Stefan has a brand new Sun Fire T2000 server. In order to set it up, you need a serial terminal. Unfortunately you cannot connect via a DB25 or DB9, so you need an adapter to translate from RJ45 on the Sun box to a serial cable as used by a PC. I know it makes sense to have RJ45 in data centers and use the ubiquitous patch cable to connect the box to a terminal server that you can telnet into.

Serial terminals however remind me of times long gone:

vt100

Flashback to 1978. This, young apprentice, is a DEC VT100. Not a VT100 terminal emulation, but the real thing. It was my upgrade from IBM punch cards.

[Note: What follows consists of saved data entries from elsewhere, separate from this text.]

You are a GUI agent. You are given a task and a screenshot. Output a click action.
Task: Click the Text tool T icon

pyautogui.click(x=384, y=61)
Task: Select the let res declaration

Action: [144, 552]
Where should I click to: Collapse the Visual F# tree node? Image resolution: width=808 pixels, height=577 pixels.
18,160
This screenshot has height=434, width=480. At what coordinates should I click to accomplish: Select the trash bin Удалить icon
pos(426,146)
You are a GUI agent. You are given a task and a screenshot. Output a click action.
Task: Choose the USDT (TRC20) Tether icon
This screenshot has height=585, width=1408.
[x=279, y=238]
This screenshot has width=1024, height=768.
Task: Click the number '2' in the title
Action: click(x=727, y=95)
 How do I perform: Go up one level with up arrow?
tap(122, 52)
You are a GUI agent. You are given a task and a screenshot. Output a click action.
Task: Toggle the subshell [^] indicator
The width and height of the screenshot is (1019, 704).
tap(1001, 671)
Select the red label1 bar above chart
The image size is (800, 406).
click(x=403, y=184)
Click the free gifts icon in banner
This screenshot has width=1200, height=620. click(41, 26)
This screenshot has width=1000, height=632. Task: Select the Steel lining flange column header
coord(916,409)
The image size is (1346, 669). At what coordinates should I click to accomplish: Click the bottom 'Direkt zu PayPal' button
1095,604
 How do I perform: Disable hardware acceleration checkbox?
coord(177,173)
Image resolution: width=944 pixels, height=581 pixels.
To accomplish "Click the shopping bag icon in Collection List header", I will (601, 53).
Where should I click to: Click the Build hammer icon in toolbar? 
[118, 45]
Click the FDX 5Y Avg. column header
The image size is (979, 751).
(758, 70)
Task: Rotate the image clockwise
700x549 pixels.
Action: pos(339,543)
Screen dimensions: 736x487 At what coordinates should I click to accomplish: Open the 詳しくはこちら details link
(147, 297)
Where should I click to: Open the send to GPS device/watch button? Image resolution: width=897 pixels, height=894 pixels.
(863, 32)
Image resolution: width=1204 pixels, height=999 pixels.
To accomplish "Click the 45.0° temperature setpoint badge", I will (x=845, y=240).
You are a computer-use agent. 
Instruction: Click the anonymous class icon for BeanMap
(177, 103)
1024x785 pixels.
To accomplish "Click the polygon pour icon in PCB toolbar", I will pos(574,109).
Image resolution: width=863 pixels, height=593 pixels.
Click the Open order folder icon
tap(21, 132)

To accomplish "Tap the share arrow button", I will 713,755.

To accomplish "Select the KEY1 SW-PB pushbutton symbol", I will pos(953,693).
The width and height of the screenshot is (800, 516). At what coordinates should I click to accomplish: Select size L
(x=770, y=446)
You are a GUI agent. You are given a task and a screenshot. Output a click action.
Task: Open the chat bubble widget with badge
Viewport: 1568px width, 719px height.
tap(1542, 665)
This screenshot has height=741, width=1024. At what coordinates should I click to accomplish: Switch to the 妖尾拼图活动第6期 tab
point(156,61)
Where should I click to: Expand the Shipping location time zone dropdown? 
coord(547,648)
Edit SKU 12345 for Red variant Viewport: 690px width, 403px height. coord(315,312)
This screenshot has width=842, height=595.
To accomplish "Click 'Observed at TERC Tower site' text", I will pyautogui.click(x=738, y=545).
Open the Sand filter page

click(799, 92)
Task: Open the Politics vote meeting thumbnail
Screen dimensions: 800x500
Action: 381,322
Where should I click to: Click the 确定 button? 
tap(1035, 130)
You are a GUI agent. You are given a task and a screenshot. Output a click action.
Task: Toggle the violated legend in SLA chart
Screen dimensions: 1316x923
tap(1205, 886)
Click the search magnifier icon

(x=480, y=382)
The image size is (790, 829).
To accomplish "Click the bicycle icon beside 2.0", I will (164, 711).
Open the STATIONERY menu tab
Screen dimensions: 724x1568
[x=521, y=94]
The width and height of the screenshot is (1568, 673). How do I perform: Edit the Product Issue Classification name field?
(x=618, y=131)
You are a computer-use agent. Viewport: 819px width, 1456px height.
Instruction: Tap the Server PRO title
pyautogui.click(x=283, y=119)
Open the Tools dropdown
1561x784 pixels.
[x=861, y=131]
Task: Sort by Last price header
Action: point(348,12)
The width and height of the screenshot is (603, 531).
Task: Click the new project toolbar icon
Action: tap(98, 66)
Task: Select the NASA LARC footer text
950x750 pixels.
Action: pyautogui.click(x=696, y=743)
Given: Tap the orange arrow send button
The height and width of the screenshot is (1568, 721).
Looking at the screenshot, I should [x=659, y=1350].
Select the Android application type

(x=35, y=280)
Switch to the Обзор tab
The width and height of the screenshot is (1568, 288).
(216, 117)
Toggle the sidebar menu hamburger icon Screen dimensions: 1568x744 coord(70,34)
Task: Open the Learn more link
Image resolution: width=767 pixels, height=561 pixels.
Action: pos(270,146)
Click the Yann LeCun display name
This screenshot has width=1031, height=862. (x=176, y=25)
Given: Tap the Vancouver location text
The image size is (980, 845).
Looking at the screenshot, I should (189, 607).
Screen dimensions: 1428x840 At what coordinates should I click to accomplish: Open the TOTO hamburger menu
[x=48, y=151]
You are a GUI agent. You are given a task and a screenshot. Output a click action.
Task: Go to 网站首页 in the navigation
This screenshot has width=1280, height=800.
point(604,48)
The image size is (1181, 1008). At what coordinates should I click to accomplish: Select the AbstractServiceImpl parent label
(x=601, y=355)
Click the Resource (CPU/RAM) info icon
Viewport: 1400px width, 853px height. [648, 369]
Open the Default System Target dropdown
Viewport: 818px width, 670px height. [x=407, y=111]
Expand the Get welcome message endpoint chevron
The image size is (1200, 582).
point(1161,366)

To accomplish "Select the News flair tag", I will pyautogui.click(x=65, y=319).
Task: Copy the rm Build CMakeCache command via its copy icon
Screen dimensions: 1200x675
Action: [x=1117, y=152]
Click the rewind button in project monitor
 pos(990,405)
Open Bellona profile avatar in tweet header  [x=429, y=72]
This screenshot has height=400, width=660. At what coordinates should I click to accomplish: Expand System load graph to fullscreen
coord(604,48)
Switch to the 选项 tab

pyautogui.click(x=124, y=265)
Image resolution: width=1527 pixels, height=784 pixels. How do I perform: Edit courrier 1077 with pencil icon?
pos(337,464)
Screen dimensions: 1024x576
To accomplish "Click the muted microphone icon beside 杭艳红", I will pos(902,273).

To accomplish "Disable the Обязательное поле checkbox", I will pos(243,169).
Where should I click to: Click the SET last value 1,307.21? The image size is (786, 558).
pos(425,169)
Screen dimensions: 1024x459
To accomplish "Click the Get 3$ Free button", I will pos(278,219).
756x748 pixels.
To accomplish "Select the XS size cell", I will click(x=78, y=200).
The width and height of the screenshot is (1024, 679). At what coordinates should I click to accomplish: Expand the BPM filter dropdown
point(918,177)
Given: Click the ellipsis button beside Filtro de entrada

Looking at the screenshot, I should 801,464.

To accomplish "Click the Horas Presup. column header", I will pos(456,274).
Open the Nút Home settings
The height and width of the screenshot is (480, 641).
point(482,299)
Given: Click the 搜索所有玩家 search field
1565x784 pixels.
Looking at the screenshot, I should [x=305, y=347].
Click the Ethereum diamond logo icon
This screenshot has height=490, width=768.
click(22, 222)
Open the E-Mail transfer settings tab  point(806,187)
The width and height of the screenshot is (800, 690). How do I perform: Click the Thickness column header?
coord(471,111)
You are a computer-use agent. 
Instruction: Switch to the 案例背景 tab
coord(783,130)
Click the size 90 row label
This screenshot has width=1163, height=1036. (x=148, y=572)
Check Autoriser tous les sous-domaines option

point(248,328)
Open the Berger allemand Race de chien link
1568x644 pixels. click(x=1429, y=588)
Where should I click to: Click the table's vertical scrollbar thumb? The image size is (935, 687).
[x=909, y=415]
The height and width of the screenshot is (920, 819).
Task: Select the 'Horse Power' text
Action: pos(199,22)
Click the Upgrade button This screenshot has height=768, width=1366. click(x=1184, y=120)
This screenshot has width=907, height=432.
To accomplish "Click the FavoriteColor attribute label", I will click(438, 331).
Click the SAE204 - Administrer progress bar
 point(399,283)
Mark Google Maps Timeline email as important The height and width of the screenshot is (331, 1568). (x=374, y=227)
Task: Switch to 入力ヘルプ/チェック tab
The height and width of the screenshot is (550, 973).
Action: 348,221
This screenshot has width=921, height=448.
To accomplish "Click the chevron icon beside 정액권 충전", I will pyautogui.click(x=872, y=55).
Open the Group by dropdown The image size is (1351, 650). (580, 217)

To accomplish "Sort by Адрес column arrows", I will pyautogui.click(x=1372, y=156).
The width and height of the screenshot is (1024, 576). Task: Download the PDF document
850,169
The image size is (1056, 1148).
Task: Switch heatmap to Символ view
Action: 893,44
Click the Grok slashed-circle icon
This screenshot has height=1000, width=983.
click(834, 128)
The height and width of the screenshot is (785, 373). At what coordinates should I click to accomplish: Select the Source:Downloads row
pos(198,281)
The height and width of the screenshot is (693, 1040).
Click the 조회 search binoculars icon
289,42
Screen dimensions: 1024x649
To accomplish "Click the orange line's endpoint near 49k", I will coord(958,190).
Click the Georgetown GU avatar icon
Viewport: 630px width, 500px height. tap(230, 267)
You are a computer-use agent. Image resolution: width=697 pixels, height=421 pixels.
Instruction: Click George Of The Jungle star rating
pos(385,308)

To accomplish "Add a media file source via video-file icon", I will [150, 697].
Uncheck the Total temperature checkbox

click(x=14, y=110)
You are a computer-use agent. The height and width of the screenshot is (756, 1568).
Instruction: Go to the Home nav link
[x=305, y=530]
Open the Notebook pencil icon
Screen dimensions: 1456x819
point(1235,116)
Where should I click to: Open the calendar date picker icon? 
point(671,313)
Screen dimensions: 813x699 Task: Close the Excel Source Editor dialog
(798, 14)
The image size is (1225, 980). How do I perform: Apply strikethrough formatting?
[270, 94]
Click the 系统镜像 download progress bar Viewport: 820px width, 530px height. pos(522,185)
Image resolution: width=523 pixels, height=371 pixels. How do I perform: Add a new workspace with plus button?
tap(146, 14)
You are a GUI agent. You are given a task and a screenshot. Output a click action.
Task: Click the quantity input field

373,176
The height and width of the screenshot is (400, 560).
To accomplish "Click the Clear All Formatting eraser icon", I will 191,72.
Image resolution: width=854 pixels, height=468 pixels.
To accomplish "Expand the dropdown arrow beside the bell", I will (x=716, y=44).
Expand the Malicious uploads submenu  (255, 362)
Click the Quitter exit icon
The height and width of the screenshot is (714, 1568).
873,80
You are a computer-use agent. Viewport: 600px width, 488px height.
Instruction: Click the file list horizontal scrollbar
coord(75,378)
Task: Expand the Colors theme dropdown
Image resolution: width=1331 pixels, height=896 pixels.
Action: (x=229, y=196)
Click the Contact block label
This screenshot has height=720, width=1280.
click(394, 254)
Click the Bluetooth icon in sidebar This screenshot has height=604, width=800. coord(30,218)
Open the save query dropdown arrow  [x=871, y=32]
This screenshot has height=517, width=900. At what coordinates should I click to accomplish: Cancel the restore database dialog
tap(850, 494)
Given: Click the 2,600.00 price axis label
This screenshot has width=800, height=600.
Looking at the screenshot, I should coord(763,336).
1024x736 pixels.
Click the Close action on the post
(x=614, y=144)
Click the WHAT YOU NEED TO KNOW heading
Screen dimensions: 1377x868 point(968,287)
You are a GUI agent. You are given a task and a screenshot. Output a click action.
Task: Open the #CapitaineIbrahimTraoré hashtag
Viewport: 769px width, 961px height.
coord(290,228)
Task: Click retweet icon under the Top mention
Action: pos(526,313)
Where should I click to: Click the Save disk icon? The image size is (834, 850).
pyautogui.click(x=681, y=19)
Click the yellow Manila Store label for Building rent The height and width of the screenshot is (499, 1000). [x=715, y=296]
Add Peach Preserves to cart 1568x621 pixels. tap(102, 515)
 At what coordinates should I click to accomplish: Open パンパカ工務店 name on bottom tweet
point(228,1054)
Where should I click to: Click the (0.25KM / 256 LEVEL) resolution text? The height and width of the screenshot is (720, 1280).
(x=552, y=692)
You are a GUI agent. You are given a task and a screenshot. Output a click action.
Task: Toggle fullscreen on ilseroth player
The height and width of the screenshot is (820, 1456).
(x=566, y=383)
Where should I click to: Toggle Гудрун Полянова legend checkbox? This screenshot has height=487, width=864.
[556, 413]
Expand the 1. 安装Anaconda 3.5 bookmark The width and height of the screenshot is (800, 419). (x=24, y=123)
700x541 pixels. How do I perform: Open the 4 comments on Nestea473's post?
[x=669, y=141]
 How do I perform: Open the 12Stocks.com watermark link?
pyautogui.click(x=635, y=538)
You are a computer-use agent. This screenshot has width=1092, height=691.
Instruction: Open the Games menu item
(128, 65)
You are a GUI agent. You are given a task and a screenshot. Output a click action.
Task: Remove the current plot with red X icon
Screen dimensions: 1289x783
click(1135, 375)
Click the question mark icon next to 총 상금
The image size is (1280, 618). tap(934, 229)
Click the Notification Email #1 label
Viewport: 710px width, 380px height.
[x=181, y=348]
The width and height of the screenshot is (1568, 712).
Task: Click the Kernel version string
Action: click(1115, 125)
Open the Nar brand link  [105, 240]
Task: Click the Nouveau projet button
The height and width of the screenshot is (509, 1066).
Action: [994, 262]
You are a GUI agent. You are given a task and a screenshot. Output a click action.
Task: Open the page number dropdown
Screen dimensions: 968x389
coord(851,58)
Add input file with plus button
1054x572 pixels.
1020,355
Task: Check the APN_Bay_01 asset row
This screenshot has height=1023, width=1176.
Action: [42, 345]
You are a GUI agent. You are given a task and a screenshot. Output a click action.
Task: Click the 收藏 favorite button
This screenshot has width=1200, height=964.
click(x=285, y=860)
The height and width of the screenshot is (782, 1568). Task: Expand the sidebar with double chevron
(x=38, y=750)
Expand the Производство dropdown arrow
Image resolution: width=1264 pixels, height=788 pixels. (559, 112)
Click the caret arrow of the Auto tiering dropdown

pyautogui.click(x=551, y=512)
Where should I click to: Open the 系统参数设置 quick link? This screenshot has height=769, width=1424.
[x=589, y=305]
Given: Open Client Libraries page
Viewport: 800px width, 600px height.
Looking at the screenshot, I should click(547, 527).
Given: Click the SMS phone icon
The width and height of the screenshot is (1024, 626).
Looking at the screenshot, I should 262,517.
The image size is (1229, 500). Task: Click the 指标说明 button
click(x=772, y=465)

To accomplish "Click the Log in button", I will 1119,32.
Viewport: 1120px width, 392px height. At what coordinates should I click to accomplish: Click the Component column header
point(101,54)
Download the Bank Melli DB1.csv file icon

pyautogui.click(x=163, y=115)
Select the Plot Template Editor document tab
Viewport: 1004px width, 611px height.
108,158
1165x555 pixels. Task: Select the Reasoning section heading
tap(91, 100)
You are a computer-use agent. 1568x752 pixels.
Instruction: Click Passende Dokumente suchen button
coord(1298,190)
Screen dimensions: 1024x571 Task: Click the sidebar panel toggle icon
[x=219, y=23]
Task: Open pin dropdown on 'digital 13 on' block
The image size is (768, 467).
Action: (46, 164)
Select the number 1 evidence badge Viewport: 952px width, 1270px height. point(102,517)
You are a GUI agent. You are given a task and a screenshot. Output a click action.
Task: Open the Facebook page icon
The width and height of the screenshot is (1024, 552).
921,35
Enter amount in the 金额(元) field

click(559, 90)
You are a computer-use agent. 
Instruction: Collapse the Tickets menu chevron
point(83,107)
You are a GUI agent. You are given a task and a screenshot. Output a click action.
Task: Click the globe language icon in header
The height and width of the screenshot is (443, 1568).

Yes, I have been around for a while. :-)

Comments

1978 was the year, when I bought my first "PC" then known as a Microcomputer. This TRS-80 Model I is still stored somewhere in a section called "Computer Museum" together with a handful of other machines from the last 28 years ..... :-)

Jens-B. Augustiny, 2006-03-21

I am not exactly sure whether I was already able to say "Mommy" in 1978. But I am sure if I had been able to, I would have wanted a PC (ahem, Microcomputer) as well. That came about ten years later then.

And yes, that's right, I haven't consciously experienced the pre-Microsoft era. Sorry for that!

Ragnar Schierholz, 2006-03-21

My earliest computing memory is conducting a 'heap sort' for my father on the MAFF computer some time around 1968 - ie. I dropped a tray of carefully placed punched cards while carrying it to the computer room. Okay, it's an old joke but it really happened, and has evidently scarred me for life.

Nick Daisley, 2006-03-21

I took the somewhat classical career path:

- Commodore C-64 in 1983 - with brown function keys IYKWIM ;-)
- Amiga 2000 (4096 colors in HAM, wow!)

and then... inevitably(?) the PC in the middle of the nineties. Since then I've started fighting really hard not to become a mere 'user' - as opposed to the curious geek I once was...

Frank Dröge, 2006-03-21

I started with a ZX Spectrum somewhere in 1982 or 1983, then with a paltry 16 Kb (that's KILOBYTE) RAM, and upgraded later with an external RAMpack to 48Kb. Later on a Commodore 128 and then the Amiga and very much later, a setback to the PC when Amiga folded.

Those were the days. I remember I created my first Sinclair Basic program of a circle getting smaller and smaller, and found out I had created a space tunnel on my Black and White telly. Wowie !

And later on, buying magazines and typing in page after page after page of basic commands to get a game running...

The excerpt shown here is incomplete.